James Chirombo et al. PLoS One. .

Abstract

Background: After years of implementing Roll Back Malaria (RBM) interventions, the changing landscape of malaria in terms of risk factors and spatial pattern has not been fully investigated. This paper uses the 2010 malaria indicator survey data to investigate if known malaria risk factors remain relevant after many years of interventions.

Methods: We adopted a structured additive logistic regression model that allowed for spatial correlation, to more realistically estimate malaria risk factors. Our model included child and household level covariates, as well as climatic and environmental factors. Continuous variables were modelled by assuming second order random walk priors, while spatial correlation was specified as a Markov random field prior, with fixed effects assigned diffuse priors. Inference was fully Bayesian resulting in an under five malaria risk map for Malawi.
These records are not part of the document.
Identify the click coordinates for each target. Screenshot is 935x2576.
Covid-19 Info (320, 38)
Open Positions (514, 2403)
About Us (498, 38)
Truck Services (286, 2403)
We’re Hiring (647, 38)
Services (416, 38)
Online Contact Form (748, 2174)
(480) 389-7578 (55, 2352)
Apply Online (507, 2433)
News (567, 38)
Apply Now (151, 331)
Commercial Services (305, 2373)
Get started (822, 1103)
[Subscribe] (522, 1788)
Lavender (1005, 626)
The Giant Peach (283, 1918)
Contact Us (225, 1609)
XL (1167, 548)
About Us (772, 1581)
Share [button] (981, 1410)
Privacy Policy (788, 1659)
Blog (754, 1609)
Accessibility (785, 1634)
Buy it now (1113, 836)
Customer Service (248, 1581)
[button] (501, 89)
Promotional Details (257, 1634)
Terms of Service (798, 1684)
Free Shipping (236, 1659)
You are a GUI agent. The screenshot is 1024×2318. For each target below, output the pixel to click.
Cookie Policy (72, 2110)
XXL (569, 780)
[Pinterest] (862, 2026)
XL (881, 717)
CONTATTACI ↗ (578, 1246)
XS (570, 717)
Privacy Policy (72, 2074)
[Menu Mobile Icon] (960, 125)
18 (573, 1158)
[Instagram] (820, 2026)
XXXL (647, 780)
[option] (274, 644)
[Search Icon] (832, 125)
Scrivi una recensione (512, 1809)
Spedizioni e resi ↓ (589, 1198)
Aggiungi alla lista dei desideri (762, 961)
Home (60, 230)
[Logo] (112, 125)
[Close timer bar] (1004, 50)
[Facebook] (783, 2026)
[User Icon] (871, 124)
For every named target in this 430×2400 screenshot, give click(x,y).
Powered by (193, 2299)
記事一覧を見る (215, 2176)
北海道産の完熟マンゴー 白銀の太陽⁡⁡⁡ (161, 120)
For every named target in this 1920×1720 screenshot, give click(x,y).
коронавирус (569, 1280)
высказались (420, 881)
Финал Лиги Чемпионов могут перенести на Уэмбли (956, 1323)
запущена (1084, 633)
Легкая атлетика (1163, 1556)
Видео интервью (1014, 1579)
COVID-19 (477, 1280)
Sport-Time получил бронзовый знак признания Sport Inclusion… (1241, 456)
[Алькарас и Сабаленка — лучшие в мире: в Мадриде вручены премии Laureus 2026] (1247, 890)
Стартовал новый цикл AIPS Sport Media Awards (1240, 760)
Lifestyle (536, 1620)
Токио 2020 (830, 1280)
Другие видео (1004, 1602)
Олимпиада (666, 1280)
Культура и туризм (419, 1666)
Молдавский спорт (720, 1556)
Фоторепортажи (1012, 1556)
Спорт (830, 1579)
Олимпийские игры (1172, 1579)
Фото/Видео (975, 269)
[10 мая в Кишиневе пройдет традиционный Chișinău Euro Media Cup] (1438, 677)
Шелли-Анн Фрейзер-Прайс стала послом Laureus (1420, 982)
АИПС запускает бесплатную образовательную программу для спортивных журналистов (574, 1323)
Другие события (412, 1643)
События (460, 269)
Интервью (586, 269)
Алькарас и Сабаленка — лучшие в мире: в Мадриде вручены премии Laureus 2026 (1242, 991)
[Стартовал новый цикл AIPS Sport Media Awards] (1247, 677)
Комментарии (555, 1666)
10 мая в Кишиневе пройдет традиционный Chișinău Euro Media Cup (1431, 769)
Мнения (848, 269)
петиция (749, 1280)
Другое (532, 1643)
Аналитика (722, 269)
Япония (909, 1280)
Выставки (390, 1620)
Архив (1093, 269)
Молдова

Results: Malaria risk increased with increasing age of the child. With respect to socio-economic factors, the greater the household wealth, the lower the malaria prevalence. A general decline in malaria risk was observed as altitude increased. Minimum temperatures and average total rainfall in the three months preceding the survey did not show a strong association with disease risk.

Conclusions: The structured additive regression model offered a flexible extension to standard regression models by enabling simultaneous modelling of possible nonlinear effects of continuous covariates, spatial correlation and heterogeneity, while estimating usual fixed effects of categorical and continuous observed variables. Our results confirmed that malaria epidemiology is a complex interaction of biotic and abiotic factors, both at the individual, household and community level and that risk factors are still relevant many years after extensive implementation of RBM activities.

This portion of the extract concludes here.